Si ricorda che il DM 29 marzo 2023 ha esteso l’ambito di applicazione della trasmissione dei dati alle spese sostenute dalle persone fisiche per l’acquisto degli abbonamenti ai servizi di trasporto pubblico, che beneficiano della detrazione IRPEF del 19% ai sensi dell’art. 15 comma 1 lett. i-decies del TUIR.
Il provvedimento n. 354629/2023 ha poi stabilito le modalità tecniche di trasmissione (si veda “Spese per gli abbonamenti al trasporto pubblico nella precompilata” del 6 ottobre 2023).
Con la prima FAQ l’Amministrazione finanziaria, in risposta a un dubbio sulle aziende di trasporto che costituiscono un consorzio che si occupa, tra le altre attività, anche della rivendita di abbonamenti, ha chiarito che i consorzi incaricati della sola vendita, ma che non siano affidatari del servizio di trasporto pubblico, non hanno i requisiti soggettivi richiesti per l’invio dei dati. Il citato provv. individua infatti quali soggetti tenuti alla comunicazione dei dati esclusivamente gli enti pubblici o i soggetti privati affidatari del servizio di trasporto pubblico.
Se l’ente pubblico o il soggetto privato affidatario del servizio di trasporto pubblico acquisisce nel proprio sistema di database i dati relativi agli abbonamenti venduti tramite consorzio (compresa l’informazione sulla tracciabilità), provvede a effettuarne la relativa comunicazione ai fini dell’elaborazione della precompilata.

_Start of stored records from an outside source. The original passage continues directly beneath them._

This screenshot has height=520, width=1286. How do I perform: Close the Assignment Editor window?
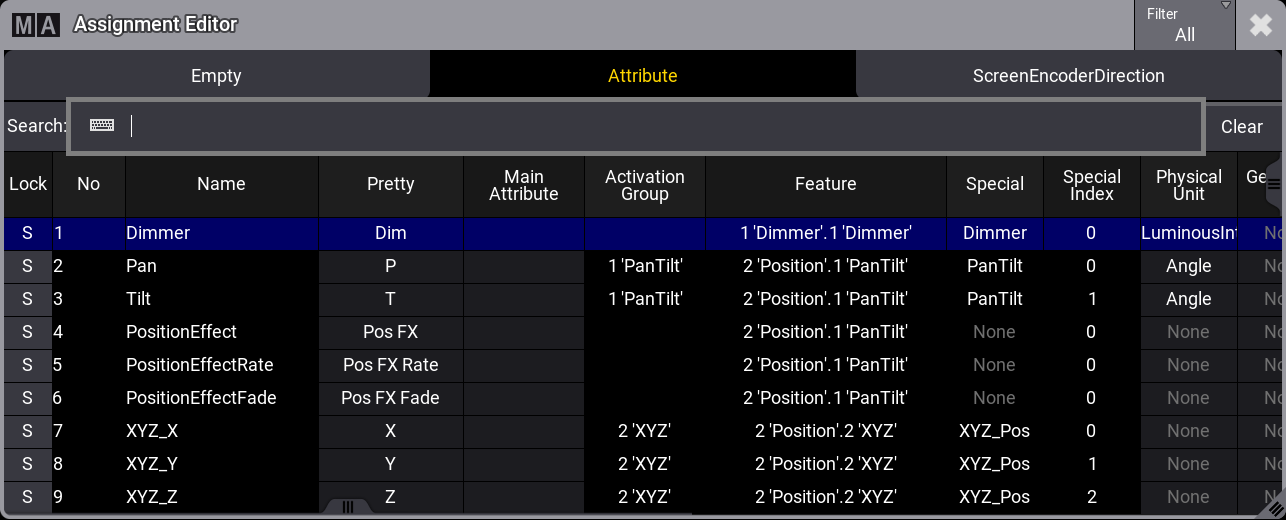(1260, 25)
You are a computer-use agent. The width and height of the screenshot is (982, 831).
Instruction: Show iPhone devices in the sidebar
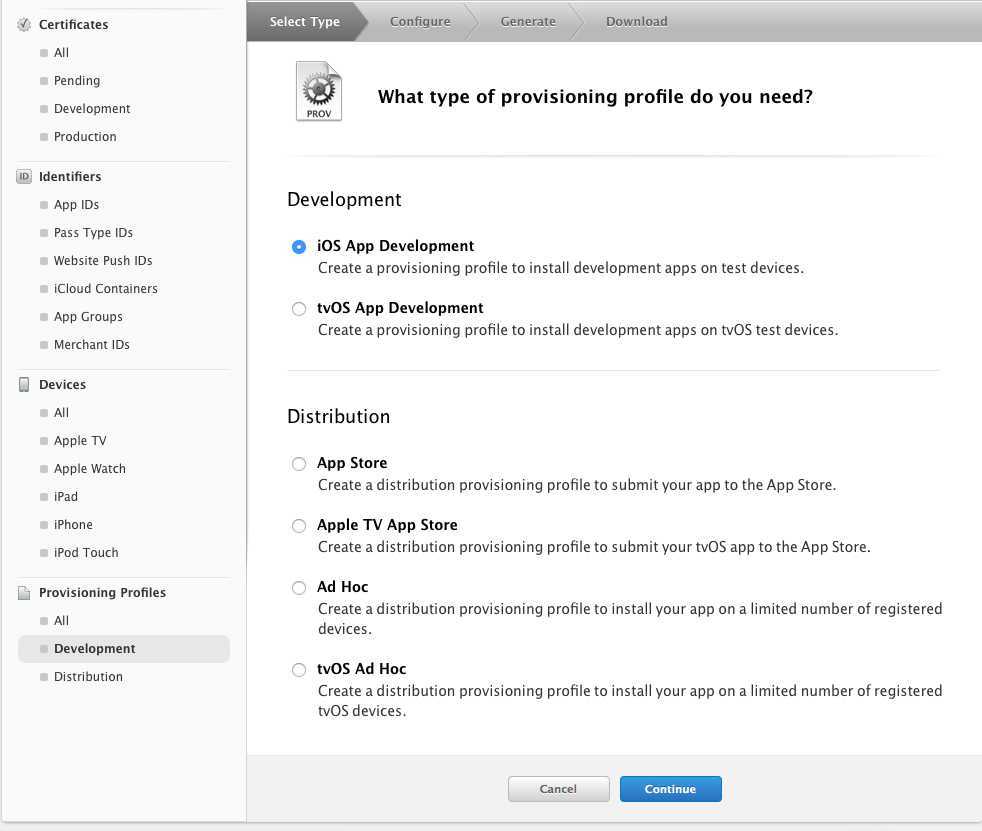[73, 525]
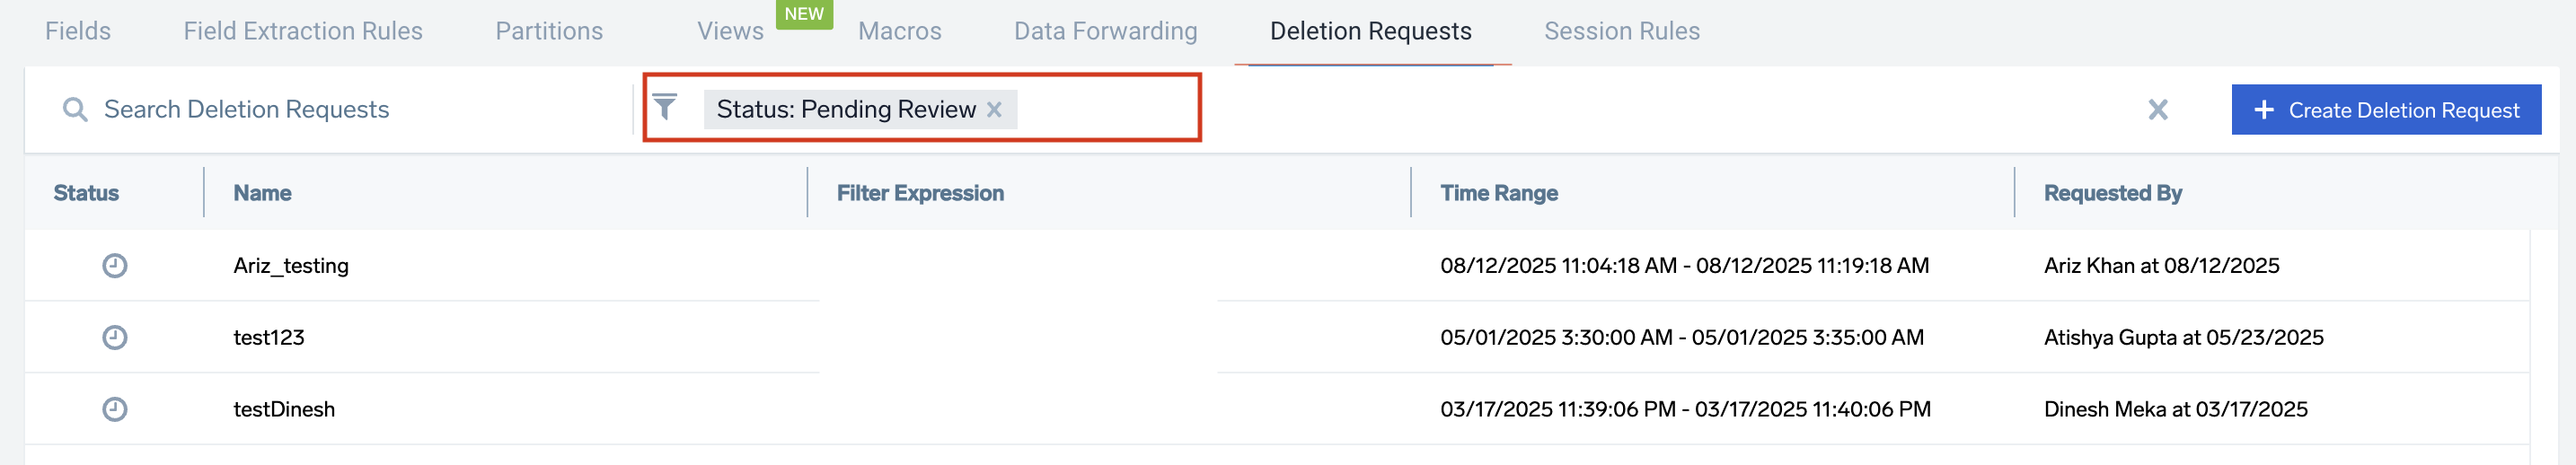Click the pending clock icon for testDinesh
Viewport: 2576px width, 465px height.
point(115,409)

Con la seconda FAQ, l’Agenzia ha poi precisato che, per il primo periodo di sperimentalità in cui l’invio dei dati è solo facoltativo, i dati relativi ad abbonamenti nominativi mobility societari in cui il datore di lavoro acquista abbonamenti per i propri dipendenti non devono essere trasmessi. Ciò considerato che l’azienda di trasporto pubblico locale potrebbe non avere a disposizione gli elementi informativi riferiti all’importo dell’abbonamento effettivamente detraibile ai sensi dell’art. 15 comma 1 lett. i-decies del TUIR (importo trattenuto nell’anno dal datore di lavoro, acquirente dell’abbonamento, dalla retribuzione del proprio dipendente).